Flash-GRPO: Efficient Alignment for Video Diffusion via One-Step Policy Optimization

Xiaoxuan He^1,2,*, Siming Fu^2,*,†, Zeyue Xue^2,*, Weijie Wang¹, Ruizhe He², Yuming Li²,
Dacheng Yin³, Shuai Dong², Haoyang Huang², Hongfa Wang⁴, Nan DUAN², Bohan Zhuang^1,†

¹Zhejiang University, ²Joy Future Academy, ³Independent Researcher, ⁴Tsinghua University,

^*Equal contribution, ^†Corresponding author

arXiv Code

TL;DR: We present Flash-GRPO, a single-step training framework that outperforms full trajectory training in alignment quality under low computational budgets while substantially improving training efficiency.

Wan2.1-1.3B

Flash-GRPO

Prompt: Marvel superhero Iron Man flying high in the sky, amidst a clear blue cloudless day. Tony Stark, wearing his iconic red, gold, and black armor, pilots the Iron Man suit effortlessly. His sleek helmet reflects the sunlight, and his glowing red eyes scan the horizon. Flying at an altitude of over 10,000 feet, he performs acrobatic maneuvers, twisting and turning gracefully. The Iron Man suit’s thrusters emit a soft humming sound as it glides smoothly. The background showcases vast, unobstructed skies dotted with fluffy white clouds. In the distance, a few birds fly by, adding life to the serene landscape. Iron Man maintains a calm and focused expression, ready for any challenge. The shot captures him from above, showcasing the intricate design and movement of his suit.
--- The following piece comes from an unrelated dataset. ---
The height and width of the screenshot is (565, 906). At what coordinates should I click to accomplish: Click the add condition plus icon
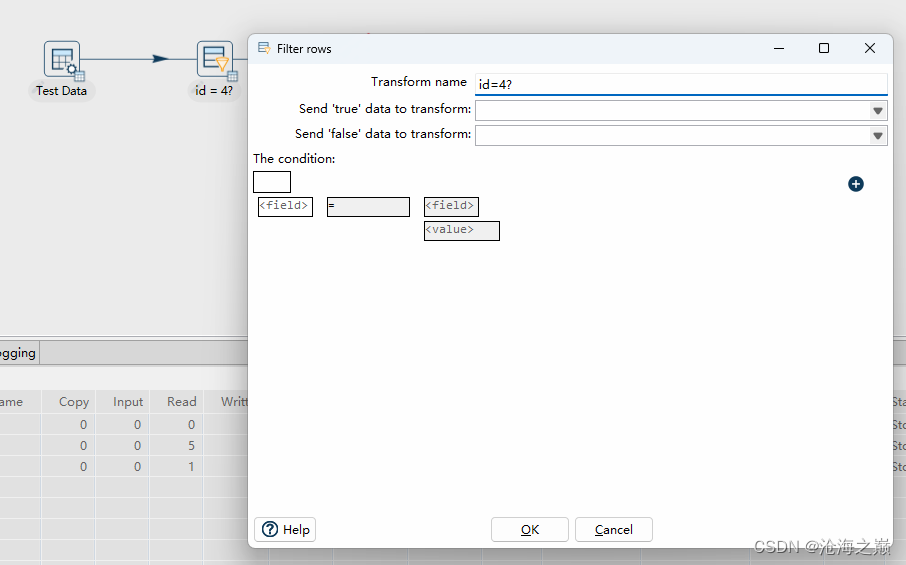coord(856,184)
Dynamic aerial perspective, fast-paced camera movements, and sweeping shots reveal the beauty and power of Iron Man’s flight.

Wan2.1-1.3B

Flash-GRPO

Prompt: A vintage steam train slowly moving along a winding mountain track. The train is painted in faded red and black colors, with steam billowing out from its chimney. The landscape is covered in snow-capped peaks and lush greenery. Trees sway gently in the wind, their branches touching the sides of the train. The carriage interiors are dimly lit, with wooden panels and brass fittings. Passengers inside, bundled up in woolen coats and hats, sit quietly, some reading newspapers, others sleeping. The camera captures the train as it steadily climbs the mountain, capturing the steam rising into the crisp mountain air. The background features a serene, snowy mountain range with a few distant villages nestled at the base. Low-angle shot, medium shot of the train partially visible.

Wan2.1-1.3B

Flash-GRPO

Prompt: A gentle scene captured in soft focus, a fluffy white kitten with oversized green eyes and tufted ears sits contentedly on a woven basket. The kitten’s fur is a mix of soft gray and creamy white, with occasional specks of black. It wears a small, cozy brown collar adorned with a tiny bell. The kitten is surrounded by a variety of colorful cat treats scattered in a ceramic bowl on a wooden table. The bowl is filled with wet food, partially consumed, with bits of kibble still visible. The kitten’s tail curls gently as it eats, occasionally batting at stray crumbs with its paw. The background is a softly lit room, with soft shadows highlighting the textures of the furniture and floor. A window behind the scene shows a sunny afternoon outside. The scene is captured with a warm, nostalgic feel, reminiscent of old family photos. Soft focus, medium shot, half-body view.

Abstract

Group Relative Policy Optimization has emerged as essential for aligning video diffusion models with human preferences, but faces a critical computational bottleneck: training a 14B parametered model typically demands hundreds of GPU days per experiment. Existing efficiency methods reduce costs through sliding window subsampling training timesteps, but fundamentally compromise optimization, exhibiting severe instability and failing to reach full trajectory performance. We present Flash-GRPO, a single-step training framework that outperforms full trajectory training in alignment quality under low computational budgets while substantially improving training efficiency. Flash-GRPO addresses two critical challenges: iso-temporal grouping eliminates timestep- confounded variance by enforcing prompt-wise temporal consistency, decoupling policy performance from timestep difficulty; temporal gradient rectification neutralizes the time-dependent scaling factor that causes vastly inconsistent gradient magnitudes across timesteps. Experiments on 1.3B to 14B parameter models validate Flash-GRPO’s effectiveness, demonstrating substantial training acceleration with consistent stability and state-of-the-art alignment quality.

Method

Overview of the Flash-GRPO Framework. Left: Iso-temporal Grouping: each prompt performs ODE-to-SDE transition at a single sampled timestep for exploration and gradient computation, while other timesteps use deterministic ODE for accurate reward signals. Rollouts within each group share this transition timestep but differ in initial noise, factorizing policy-induced variance from timestep-induced variance. Right: Temporal Gradient Rectification: the SDE discretization introduces a time-dependent scaling factor λ(t) that causes gradient magnitudes to vary by orders of magnitude. Normalizing by 1/λ(t) ensures uniform contribution across timesteps, eliminating discretization-induced optimization bias.